Some thoughts on Ted Chiang, science fiction, Star Wars, and philosophies of genre.
This semester I taught a course on different speculative fiction forms from fabulism and horror to surrealism and science fiction. Part of the class was trying to tease out the differences between these genres and styles. What makes a magical realism world different than a high fantasy one? What modes does surrealism employ vs. science fiction? Etc. We weren’t doing this to judge the relative qualities of the genres, but to tease out different modes of writing unreal fiction and thus expand our toolboxes as writers.
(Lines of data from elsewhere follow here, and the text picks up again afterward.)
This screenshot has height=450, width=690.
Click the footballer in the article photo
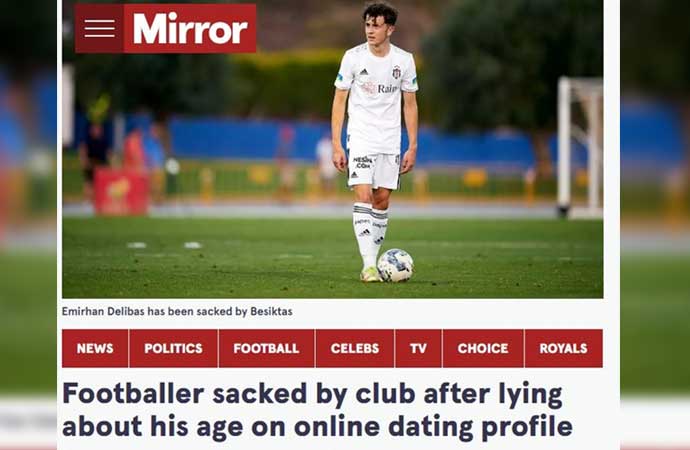(374, 141)
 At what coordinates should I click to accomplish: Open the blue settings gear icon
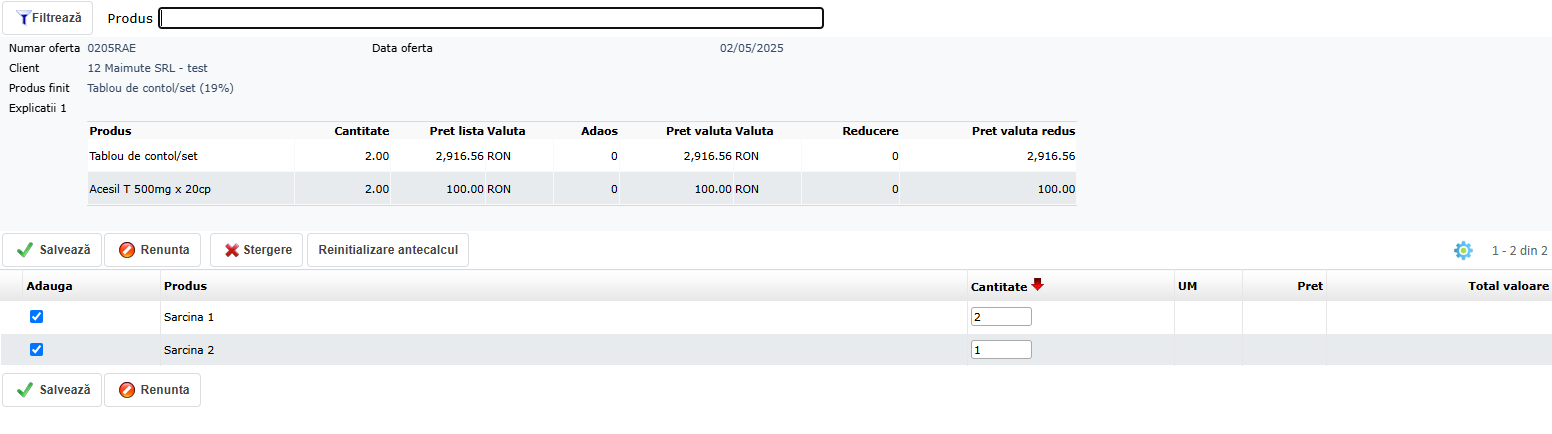coord(1463,250)
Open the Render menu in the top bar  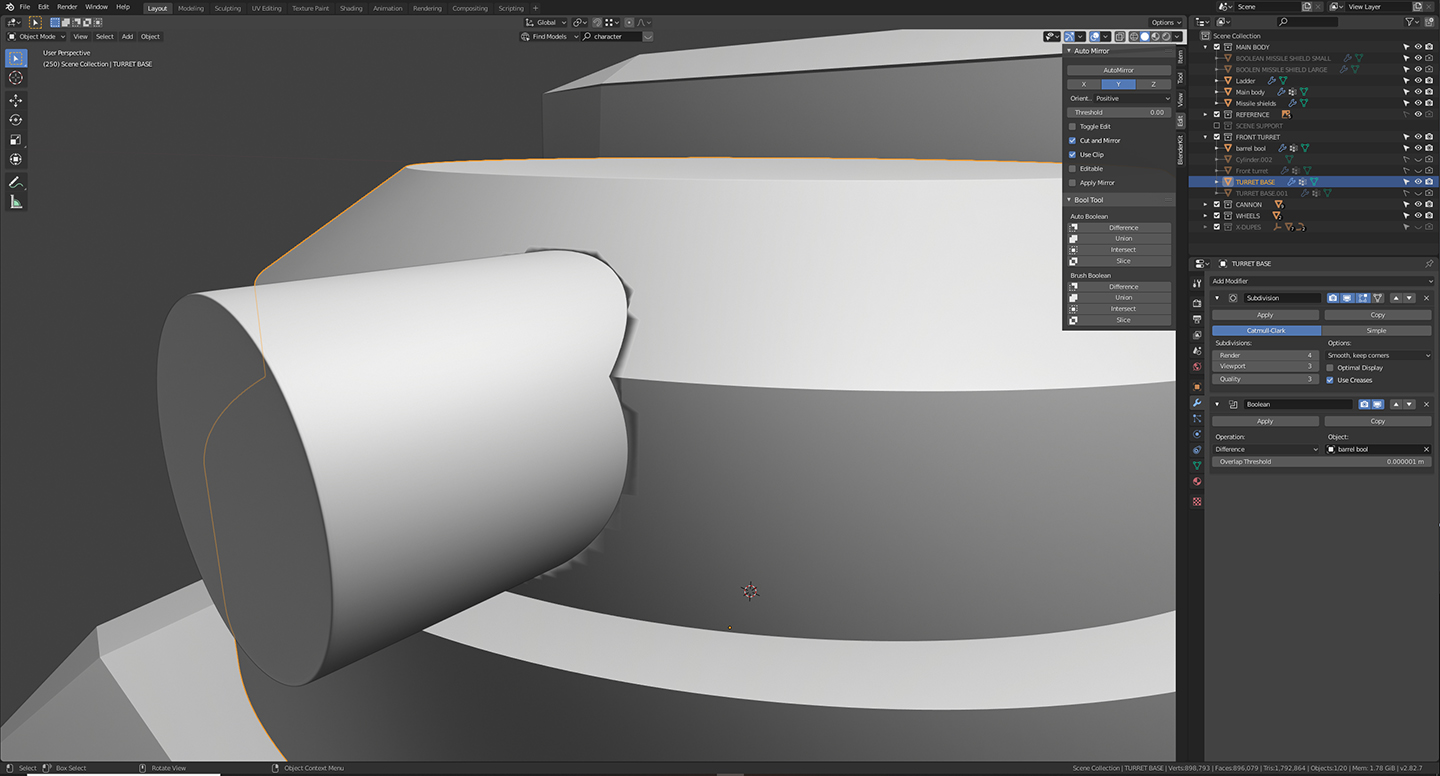coord(67,6)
Because of this class, I’ve been thinking a lot recently about how we define genres. Normally we define genres by what we might call contents. I don’t meant this in the icky corporate way that art has become “content.” I mean that we label a story based on the tropes, characters, and settings that appear in the work. If a story has aliens and spaceships, it’s science fiction. If it has vampires and haunted houses, it’s horror. A detective character and a mystery? Detective fiction. A desert setting and gunslingers? A Western. So on and so forth.
This isn’t a bad way to think about genre, of course. But it’s at the very least an incomplete one. Focusing on the surface level content that one might glean from a Wikipedia summary doesn’t tell you anything about the mode or style of a story. And so it leads to people arguing that a story that’s clearly written in one tradition “is actually” something else if it includes an element or two from another. Does a story firmly in a magical realist tradition become science fiction, say, just because there’s a mention of a robot?
A great example of this question came up in my class when we read the incomparable Stories of Your Life and Others by Ted Chiang. If you read this newsletter, I imagine you already know Ted Chiang. But for those who don’t, he’s one of the greatest and most acclaimed living science fiction writers. (Here’s a New Yorker profile from a few years ago.) He’s published only two story collections, yet those stories are each brilliant gems and have garnered him an armload of Hugos, Nebulas, and other awards.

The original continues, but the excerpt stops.